# How well is it understood mathematically why encryption schemes are hard to crack?

I have read some intro material into cryptography. It mainly goes into the current encryption schemes like AES, but not very deeply into the mathematics of why they are secure.

I know that encryption is all based on two principles of "confusion" and "diffusion", but these are very general, handwavey principles. I have not read anything like a formal definition of these two principles, and some kind of proof that if an algorithm satisfies them, it is secure by some formally defined metric.

Moreover, I know that it is currently an open problem whether one-way functions exist or not.

I therefore get the impression that there is not really a very formal mathematical underpinning for our trust in the security of encryption schemes, but that may be taking it too far.

So that's why I'm wondering: what is our current formal mathematical understanding of what makes encryption schemes secure?

• Is there a mathematical theory of "hardness of cracking encryption", with something like a formal definition of hardness and proofs that xertain encryption schemes are hard to crack?

• Are ther partial theories, that formally capture aspects of encryption security but not others?

...I know that encryption is all based on two principles of "confusion" and "diffusion"

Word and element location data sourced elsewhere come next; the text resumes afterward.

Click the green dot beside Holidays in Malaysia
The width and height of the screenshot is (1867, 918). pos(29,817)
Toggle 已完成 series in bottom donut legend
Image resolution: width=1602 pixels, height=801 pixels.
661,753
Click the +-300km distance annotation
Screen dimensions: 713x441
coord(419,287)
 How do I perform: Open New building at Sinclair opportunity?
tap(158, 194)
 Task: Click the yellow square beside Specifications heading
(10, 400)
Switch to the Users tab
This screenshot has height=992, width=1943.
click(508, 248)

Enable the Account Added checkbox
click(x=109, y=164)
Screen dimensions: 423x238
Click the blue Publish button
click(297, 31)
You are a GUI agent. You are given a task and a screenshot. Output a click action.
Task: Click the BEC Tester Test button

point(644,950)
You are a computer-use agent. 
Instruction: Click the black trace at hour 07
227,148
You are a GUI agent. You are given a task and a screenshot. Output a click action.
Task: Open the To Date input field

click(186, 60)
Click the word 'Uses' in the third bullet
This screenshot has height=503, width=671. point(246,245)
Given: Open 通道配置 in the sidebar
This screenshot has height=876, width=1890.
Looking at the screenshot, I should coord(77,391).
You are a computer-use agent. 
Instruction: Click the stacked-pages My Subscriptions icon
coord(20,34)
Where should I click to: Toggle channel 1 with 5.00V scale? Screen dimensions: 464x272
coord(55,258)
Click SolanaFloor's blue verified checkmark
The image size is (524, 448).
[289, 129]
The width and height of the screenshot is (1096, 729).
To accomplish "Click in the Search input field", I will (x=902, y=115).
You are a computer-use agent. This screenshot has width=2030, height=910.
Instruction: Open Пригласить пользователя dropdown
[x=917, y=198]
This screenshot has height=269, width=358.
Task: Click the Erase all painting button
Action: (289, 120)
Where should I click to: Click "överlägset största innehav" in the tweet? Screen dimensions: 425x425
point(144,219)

Symmetric algorithms such as block ciphers, hash functions, and stream ciphers are based on these principles. One Time Pads are not. And asymmetric algorithms are not built from these principles, though they may end up possessing them anyways.

... but these are very general, handwavey principles

Actually, diffusion is pretty well defined. There is the avalanche effect, which says that flipping one input bit should result in approximately one-half of the output bits being flipped. There is also the notion of branch number.

"Confusion" is a bit more nebulously defined, although there do exist s-boxes that are known to provide optimal stats against known cryptanalytic techniques.

So that's why I'm wondering: what is our current formal mathematical understanding of what makes encryption schemes secure?

You'll have three different answers, depending on whether or not you're talking about One Time Pads, symmetric ciphers, or public-key encryption.

One Time Pads are information-theoretically secure, which means that no computational algorithm operating on the ciphertext can help you to learn anything more about the plaintext than what you already know, irrespective of advances in computational power or clever algorithms

Unfortunately, they are too cumbersome to use in practice

## Symmetric ciphers

A good symmetric cipher is designed to resist all known attacks, such as linear and differential cryptanalysis.

However, "all known" attacks is certainly not a formal proof that no (publicly) unknown attacks exist that could break a given algorithm.

Proving that an algorithm is computationally secure means a proof that breaking the algorithm implies the ability to break a problem that is known to be hard. No typical block ciphers carry proofs of this sort.

That does not mean they carry no proofs at all. For example, AES has proofs for resistance against known attacks.

## Asymmetric algorithms

Asymmetric algorithms are built from problems that are assumed to be hard.

"Assumed to be" might seem unsatisfactory; Unfortunately, that's the best anyone can do until the $\text{P}$ versus $\text{NP}$ debate is proven one way or the other.